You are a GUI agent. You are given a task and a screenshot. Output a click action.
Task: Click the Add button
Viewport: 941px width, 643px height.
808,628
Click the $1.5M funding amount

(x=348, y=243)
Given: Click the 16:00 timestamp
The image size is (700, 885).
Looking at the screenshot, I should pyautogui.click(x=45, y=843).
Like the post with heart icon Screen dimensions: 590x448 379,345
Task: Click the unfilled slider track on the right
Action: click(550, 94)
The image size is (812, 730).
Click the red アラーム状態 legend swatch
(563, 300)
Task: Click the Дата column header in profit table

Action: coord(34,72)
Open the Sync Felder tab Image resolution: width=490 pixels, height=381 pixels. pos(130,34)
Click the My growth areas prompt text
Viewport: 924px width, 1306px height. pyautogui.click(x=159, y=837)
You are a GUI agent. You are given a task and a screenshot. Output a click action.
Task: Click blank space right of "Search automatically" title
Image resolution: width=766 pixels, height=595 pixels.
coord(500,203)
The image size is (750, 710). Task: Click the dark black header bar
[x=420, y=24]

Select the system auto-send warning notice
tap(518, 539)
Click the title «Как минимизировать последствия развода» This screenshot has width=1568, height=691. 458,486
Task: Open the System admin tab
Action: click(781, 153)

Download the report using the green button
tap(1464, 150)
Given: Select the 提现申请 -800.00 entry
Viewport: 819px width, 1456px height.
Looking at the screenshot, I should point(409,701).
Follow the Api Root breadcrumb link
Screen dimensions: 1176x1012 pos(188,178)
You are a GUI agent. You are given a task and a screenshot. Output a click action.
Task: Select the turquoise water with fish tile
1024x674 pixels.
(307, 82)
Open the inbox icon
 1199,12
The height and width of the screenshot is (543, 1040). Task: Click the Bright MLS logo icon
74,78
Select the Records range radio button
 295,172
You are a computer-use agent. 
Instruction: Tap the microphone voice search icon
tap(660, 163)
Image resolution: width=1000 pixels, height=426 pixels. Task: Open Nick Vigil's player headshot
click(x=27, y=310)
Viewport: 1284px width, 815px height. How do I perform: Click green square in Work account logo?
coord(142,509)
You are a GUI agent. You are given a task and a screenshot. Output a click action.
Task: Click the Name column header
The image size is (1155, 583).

==*==

Task instructions: Please copy, exactly as written, every line in the listing above from the line with "1024x674 pixels." up to and including the line with "Task: Click the Name column header".

Completed task:
1024x674 pixels.
(307, 82)
Open the inbox icon
 1199,12
The height and width of the screenshot is (543, 1040). Task: Click the Bright MLS logo icon
74,78
Select the Records range radio button
 295,172
You are a computer-use agent. 
Instruction: Tap the microphone voice search icon
tap(660, 163)
Image resolution: width=1000 pixels, height=426 pixels. Task: Open Nick Vigil's player headshot
click(x=27, y=310)
Viewport: 1284px width, 815px height. How do I perform: Click green square in Work account logo?
coord(142,509)
You are a GUI agent. You are given a task and a screenshot. Output a click action.
Task: Click the Name column header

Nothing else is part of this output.